Mercredi 18 février, les États-Unis ont averti Téhéran qu’il serait « bien avisé » de conclure un accord, estimant qu’il y avait « de nombreuses raisons » de le frapper, au lendemain de pourparlers auxquels les deux pays ont annoncé vouloir donner suite.
Ainsi, selon plusieurs médias américains, dont CBS, Washington pourrait frapper l’Iran dès « ce week-end », même si Donald Trump « n’a pas encore pris de décision définitive ». Selon le Wall Street Journal, citant des responsables américains anonymes, le président a été informé d’options militaires, dont une visant à « tuer nombre de dirigeants politiques et militaires iraniens, afin de renverser le gouvernement ».
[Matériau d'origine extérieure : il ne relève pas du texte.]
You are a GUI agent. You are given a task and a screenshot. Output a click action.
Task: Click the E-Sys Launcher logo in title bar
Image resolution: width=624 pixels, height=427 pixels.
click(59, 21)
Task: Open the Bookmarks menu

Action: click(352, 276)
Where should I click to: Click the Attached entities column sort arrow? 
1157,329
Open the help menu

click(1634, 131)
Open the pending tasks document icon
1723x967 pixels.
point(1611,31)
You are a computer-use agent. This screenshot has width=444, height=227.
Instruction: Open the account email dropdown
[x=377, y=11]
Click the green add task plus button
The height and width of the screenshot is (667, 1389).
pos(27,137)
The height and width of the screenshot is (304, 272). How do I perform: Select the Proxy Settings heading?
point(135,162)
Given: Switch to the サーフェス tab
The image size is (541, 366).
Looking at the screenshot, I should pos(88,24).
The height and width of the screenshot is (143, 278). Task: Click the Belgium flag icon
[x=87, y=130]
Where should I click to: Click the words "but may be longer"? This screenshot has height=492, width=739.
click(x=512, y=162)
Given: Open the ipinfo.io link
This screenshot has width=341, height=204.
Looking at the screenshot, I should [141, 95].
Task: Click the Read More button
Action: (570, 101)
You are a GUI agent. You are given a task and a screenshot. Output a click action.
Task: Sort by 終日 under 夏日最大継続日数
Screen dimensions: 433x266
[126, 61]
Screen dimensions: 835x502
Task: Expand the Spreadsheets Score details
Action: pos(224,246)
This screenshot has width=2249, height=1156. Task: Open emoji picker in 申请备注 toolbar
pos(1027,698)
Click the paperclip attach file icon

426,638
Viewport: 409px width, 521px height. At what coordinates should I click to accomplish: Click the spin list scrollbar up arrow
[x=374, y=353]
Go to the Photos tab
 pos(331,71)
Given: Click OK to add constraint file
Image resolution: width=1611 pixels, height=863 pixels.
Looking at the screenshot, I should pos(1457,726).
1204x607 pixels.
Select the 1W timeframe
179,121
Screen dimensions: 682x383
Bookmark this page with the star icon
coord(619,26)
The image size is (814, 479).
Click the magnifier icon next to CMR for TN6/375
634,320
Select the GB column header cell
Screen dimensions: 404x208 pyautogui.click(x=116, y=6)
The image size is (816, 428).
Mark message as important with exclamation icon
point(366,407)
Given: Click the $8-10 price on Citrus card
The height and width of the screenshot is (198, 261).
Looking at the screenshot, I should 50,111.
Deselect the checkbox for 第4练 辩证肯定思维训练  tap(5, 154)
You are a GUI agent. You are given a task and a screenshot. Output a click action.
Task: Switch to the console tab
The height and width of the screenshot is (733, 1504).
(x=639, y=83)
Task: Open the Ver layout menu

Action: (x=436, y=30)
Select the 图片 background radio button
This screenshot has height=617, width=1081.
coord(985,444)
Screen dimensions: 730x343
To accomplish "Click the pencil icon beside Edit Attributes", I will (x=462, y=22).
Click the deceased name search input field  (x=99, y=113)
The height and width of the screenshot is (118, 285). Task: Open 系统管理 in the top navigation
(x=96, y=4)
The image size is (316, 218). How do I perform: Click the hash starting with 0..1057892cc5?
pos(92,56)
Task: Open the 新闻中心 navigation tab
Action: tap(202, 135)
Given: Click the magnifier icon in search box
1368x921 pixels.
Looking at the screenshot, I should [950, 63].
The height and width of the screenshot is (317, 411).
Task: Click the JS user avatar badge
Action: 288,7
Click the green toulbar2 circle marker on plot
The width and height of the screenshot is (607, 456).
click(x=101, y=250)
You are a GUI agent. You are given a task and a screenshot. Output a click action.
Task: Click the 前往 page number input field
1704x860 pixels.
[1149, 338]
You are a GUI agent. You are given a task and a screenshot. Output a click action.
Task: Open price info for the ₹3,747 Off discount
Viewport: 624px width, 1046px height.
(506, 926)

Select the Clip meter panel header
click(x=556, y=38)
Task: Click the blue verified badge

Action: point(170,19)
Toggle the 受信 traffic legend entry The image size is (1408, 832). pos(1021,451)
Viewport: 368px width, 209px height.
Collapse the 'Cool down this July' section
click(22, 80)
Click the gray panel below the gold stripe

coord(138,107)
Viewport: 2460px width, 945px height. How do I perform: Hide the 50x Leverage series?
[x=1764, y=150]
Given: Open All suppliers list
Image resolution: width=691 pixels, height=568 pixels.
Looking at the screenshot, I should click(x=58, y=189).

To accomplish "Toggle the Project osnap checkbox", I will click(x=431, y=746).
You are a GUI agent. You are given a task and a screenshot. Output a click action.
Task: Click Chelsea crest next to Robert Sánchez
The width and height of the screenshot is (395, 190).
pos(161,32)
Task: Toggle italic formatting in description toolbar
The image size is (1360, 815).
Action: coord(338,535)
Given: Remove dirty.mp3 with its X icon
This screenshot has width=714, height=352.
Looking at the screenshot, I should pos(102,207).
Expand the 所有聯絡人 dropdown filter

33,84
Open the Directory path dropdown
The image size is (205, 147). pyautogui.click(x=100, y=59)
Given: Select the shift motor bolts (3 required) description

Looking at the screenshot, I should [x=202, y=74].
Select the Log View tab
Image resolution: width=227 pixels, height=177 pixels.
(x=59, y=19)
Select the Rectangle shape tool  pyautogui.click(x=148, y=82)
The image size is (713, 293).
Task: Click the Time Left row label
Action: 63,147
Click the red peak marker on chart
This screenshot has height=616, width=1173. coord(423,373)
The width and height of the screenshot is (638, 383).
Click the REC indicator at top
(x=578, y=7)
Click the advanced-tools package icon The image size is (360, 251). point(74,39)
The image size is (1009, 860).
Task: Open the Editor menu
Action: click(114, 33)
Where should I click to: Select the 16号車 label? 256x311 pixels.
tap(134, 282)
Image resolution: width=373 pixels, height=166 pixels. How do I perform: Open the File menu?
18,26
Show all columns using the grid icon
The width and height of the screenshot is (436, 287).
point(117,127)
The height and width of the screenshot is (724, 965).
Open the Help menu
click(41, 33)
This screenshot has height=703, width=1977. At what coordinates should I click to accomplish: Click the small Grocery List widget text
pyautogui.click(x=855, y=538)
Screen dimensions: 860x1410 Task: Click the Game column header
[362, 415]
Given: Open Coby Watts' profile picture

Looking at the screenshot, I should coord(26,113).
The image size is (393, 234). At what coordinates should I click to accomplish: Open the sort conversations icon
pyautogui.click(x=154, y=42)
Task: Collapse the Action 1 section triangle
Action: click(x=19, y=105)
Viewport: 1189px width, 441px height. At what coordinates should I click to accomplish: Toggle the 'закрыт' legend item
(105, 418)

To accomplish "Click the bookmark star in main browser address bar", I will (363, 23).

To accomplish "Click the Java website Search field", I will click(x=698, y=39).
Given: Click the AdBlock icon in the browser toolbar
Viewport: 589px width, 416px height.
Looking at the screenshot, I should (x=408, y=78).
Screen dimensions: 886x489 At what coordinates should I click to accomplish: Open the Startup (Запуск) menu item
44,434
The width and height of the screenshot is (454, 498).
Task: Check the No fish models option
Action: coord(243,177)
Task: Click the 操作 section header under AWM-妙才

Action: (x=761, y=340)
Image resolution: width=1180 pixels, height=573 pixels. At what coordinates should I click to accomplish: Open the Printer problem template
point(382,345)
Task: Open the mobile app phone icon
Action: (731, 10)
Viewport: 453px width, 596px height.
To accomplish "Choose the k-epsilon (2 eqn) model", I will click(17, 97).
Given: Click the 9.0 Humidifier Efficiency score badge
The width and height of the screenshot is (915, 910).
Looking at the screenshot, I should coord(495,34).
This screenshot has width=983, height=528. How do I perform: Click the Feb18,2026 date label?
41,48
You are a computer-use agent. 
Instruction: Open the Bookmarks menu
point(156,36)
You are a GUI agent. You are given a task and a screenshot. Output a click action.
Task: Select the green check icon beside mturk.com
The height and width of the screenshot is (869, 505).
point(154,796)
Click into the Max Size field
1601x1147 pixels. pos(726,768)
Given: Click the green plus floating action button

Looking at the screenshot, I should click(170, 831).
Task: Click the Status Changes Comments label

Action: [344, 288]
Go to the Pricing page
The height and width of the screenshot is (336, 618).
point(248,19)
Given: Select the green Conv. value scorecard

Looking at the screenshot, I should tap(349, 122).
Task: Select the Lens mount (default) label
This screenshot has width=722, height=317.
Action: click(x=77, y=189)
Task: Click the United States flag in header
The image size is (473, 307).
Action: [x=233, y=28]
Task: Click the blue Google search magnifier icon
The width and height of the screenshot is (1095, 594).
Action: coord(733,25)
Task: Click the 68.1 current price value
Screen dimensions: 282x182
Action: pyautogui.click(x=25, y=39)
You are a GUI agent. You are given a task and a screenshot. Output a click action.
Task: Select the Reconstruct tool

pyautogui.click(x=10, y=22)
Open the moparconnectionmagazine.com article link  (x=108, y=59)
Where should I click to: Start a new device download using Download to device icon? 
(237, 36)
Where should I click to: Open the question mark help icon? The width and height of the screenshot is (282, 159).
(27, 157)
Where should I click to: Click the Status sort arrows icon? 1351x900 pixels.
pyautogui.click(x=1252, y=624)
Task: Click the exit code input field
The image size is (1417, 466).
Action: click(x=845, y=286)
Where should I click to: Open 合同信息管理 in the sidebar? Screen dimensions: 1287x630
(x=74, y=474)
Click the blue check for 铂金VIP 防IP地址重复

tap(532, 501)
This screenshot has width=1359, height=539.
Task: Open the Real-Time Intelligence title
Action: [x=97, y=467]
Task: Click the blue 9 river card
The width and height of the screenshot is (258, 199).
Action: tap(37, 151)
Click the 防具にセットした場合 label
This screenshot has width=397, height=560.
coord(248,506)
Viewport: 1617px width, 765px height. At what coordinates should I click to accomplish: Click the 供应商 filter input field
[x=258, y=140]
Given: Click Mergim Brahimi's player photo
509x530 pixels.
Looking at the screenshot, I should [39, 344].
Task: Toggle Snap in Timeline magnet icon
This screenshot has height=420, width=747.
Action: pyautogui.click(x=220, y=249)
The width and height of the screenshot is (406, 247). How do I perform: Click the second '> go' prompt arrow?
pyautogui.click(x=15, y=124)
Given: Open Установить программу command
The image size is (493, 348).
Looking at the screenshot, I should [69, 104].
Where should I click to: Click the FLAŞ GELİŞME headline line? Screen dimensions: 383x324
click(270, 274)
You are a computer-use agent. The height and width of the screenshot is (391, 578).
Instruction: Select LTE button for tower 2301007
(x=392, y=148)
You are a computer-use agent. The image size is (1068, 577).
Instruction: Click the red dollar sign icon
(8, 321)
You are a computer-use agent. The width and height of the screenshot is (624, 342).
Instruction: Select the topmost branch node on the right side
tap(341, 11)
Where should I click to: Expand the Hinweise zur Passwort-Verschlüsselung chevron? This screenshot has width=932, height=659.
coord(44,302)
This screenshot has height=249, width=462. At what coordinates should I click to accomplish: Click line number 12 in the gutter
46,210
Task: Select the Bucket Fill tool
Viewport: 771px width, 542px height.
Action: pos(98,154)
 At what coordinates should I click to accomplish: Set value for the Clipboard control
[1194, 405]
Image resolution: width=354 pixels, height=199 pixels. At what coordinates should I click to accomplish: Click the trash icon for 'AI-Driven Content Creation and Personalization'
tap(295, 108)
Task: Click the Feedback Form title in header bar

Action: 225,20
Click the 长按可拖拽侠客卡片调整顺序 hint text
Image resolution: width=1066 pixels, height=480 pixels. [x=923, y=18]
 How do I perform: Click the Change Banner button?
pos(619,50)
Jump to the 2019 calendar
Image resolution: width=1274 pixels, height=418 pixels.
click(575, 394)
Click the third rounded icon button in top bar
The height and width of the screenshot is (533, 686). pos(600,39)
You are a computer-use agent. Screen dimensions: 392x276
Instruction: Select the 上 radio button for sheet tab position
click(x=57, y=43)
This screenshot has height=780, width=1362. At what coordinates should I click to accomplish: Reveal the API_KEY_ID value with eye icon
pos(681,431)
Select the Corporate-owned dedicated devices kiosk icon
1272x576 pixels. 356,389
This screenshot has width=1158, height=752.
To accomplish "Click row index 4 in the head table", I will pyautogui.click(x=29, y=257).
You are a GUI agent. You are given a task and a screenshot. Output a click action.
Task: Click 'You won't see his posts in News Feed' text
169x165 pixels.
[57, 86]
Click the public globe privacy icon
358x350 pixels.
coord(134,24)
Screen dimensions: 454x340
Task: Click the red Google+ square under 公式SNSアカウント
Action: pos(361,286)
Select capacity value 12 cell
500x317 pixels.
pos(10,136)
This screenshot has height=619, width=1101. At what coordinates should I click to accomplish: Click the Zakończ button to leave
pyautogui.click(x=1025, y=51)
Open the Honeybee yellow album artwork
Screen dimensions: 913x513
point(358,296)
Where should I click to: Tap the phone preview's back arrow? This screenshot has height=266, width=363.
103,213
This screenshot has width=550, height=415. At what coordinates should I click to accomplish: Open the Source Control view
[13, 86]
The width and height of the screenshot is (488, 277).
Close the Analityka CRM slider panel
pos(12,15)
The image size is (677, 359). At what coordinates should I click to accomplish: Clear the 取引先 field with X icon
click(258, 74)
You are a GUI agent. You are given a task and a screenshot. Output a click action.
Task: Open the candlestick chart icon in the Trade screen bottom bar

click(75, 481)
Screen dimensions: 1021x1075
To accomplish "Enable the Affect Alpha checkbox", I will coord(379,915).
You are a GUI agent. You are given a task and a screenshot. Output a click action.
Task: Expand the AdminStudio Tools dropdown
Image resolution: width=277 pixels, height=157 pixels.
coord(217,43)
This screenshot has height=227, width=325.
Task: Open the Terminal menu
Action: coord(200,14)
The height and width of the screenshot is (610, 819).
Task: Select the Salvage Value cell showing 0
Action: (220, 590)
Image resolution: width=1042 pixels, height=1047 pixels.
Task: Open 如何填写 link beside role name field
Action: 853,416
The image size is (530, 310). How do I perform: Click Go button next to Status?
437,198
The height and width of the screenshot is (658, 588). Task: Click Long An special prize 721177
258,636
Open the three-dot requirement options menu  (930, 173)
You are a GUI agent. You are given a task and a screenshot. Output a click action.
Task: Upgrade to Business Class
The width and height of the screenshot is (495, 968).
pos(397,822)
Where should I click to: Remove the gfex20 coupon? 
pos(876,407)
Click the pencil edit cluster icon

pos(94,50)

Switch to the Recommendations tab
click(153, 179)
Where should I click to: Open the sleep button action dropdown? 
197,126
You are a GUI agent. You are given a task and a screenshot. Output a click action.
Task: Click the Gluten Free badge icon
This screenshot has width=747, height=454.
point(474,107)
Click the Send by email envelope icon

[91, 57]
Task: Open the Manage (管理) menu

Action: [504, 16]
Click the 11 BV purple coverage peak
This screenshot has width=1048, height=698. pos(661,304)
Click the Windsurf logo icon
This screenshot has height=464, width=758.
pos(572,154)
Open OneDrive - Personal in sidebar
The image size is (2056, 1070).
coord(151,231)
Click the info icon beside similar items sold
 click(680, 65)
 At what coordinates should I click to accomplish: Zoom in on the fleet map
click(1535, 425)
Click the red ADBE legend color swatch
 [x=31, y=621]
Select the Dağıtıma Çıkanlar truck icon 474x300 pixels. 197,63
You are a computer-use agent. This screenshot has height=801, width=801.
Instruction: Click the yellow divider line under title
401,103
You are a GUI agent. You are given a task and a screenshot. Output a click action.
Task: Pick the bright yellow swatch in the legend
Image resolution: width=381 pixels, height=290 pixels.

Ces derniers jours, les États-Unis ont considérablement renforcé leurs moyens aériens et navals au Moyen-Orient. Ils disposent notamment de deux porte-avions dans le Golfe, d’une importante flotte aérienne et de dizaines de milliers de soldats dans des bases dans la région.
Par la voix de son Premier ministre, Donald Tusk, la Pologne a appelé ses ressortissants présents en Iran à quitter le pays « immédiatement », face à une possibilité de conflit « très réelle ».